I’M IN my local supermarket, in the domestic products aisle where a woman next to me is throwing three nine-packs of Andrex Toilet Tissue Quilts into her basket with the ardency of a thief.

My hackles, although I’m not entirely sure what they are, most certainly go up. Why are you buying up all this loo roll? Do you run a B&B in which guests begin their day with prunes? 

There is no shortage. Are you a moron?  Worse. Are you a greedy, selfish moron?

I look around the supermarket shelves at the spaces where product was once bountiful. The biggest space, it seems to me, is the Morality shelve. 

Here we are facing a pandemic in Covid-19, a scourge of Biblical proportions and Scots shoppers have turned into pale-faced locusts, devouring hand sanitiser, tinned vegetables, dried pasta and long-life milk. Waitrose are even having to limit the sale of wipes. 

Right now, comedian Susan Calman features in a banking ad in which she pays for a bloke’s coffee out of sheer niceness. But does the ad laugh in the face of the reality?
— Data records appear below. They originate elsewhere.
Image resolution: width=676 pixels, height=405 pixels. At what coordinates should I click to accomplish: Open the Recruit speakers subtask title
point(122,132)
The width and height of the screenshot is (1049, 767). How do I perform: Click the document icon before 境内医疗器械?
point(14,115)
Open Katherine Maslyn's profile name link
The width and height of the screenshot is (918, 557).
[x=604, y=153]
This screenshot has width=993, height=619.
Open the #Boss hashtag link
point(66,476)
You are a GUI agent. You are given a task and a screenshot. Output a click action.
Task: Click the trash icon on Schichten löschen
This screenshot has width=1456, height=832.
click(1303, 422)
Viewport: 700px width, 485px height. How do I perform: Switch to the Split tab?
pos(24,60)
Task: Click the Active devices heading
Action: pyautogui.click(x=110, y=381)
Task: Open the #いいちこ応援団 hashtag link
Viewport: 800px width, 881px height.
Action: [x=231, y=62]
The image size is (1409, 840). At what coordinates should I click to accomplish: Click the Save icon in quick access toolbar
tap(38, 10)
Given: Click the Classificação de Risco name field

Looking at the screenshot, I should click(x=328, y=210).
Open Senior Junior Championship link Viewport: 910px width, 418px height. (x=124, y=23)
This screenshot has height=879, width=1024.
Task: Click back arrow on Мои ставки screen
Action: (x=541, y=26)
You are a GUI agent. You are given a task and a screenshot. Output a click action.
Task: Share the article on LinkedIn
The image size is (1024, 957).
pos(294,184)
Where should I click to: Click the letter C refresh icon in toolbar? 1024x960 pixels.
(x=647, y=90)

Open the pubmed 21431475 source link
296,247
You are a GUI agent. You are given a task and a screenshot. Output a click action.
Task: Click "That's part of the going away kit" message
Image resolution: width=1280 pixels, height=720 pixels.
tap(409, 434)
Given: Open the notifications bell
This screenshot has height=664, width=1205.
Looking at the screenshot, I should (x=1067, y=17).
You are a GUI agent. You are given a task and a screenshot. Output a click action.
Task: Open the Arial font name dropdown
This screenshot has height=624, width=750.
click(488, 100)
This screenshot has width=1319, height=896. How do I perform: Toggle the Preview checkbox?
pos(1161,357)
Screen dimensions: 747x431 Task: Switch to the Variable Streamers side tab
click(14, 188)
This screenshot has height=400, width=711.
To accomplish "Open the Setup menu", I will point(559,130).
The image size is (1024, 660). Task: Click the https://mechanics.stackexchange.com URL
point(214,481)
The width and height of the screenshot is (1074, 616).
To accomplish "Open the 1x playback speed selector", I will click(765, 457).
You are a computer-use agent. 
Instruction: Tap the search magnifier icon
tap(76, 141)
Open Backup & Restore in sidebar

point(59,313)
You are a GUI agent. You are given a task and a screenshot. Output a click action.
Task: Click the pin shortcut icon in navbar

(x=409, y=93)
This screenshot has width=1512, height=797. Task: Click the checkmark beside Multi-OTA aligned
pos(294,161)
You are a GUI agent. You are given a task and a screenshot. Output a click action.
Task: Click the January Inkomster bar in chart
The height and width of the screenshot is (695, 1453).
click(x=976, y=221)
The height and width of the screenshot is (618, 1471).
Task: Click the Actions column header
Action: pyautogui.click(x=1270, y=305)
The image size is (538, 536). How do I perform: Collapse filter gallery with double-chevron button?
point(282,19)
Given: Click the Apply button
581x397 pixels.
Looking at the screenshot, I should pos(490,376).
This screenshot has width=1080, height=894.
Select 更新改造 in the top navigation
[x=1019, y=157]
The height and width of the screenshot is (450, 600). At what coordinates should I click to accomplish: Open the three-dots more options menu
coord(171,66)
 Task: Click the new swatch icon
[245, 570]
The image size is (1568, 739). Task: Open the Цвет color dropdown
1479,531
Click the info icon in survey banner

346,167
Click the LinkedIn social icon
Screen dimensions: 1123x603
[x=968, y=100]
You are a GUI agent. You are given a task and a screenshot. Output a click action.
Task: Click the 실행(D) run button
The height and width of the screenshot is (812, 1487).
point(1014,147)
Scots mythology has suggested we’re a kind, compassionate nation, that takes our turn of the stairs, takes off to fight the Spanish civil war and looks after our elderly neighbours.

Nicola Sturgeon once declared angrily, in a southerly direction, at an SNP conference in Aberdeen, “Your morality is not our morality” aiming her ire at the Conservative Party, (voted for by England) yet implying Scotland to be a more moral nation.

However, if this were once the case recent events suggest we now live in a very different moral world.  And what if we go into lockdown? Will we behave like the tens of thousands of northern Italians who when faced with quarantine fled south faster than cowboys during the California gold rush? 

What’s happened that we’ve turned into a character in the 1959 film paean to selfishness,  I’m All Right Jack? 

Jonathan Sack’s new book Morality: Restoring the Common Good in Divided Times offers explanation.  “This moral sense that we ought to make life better for others has been starved of oxygen for a while.” 

Sacks says we moved from a ‘we’ society into an ‘I’ society in three waves. “One was the Sixties social revolution which turned ‘morality’ into whatever works for you.

“Then came the Eighties Reaganomics or Thatcherism, reflected in the film Wall Street as ‘Greed Is Good.’  Then along came the financial crash (of 2008).”

We should also consider lost morality to have come about through the collapse of institutions that instilled selflessness, a sense of community. We’re in a post-religious era; church leaders are missing from our lives, as are Scouts and Guides and youth club leaders.

Meanwhile, social media is facilitating trolling, slut shaming, gaslighting and cancelling. 

And if our moral compass is wonky, what hope do we have when confronted by the might of Covid-19?

Anthropologist and cognitive scientist Samuel Veissière wrote of the danger in an article for Psychology Today; ‘How COVID19 is infecting our minds, not our lungs'. “By exploiting vulnerabilities in human psychology selectively bred by its pathogen ancestors, it has already shut down many of our schools, crashed our stock market, increased social conflict and xenophobia, reshuffled our migration patterns, and is working to contain us in homogenous spaces where it can keep spreading.”

Veissiere describes the rush to stock up on household items such as toilet paper, rice and hand sanitiser as “epidemic hoarding”. 

But what of those who are clearing the shelves? Perhaps people are simply protecting their family;  ‘My children’s bums come first’.

Well, the short-sighted selfishness may be understandable, but it’s not excusable. And what excuse does nasal-voiced singer James Blunt have for buying up, as his wife discovered, 18 tins of tuna from his local shop?

Broadcaster Andrew Marr said we will be able to judge the temperature of the ‘we’ versus the ‘I’ society  moral levels soon by how many people are prepared to self-isolate, or not stockpile food.. 

Jonathan Sacks meanwhile believes we are still a moral nation, “but in a smaller canvas, with colleagues and friends.”  And Britain no longer has a strong sense of ‘we’, the people. 

That’s tragic. Aristotle maintained we learn moral virtue through habit and practice. Well, we’re clearly losing the habit. And we need to practice more, to highlight irrationality and absurdity.  We need to ask questions of why anyone needs to buy up Calpol or Andrex Quilted by the box load. 

We need to remember pandemics go beyond politics. What we all have in common is we’re human. Let’s remember what that’s supposed to entail.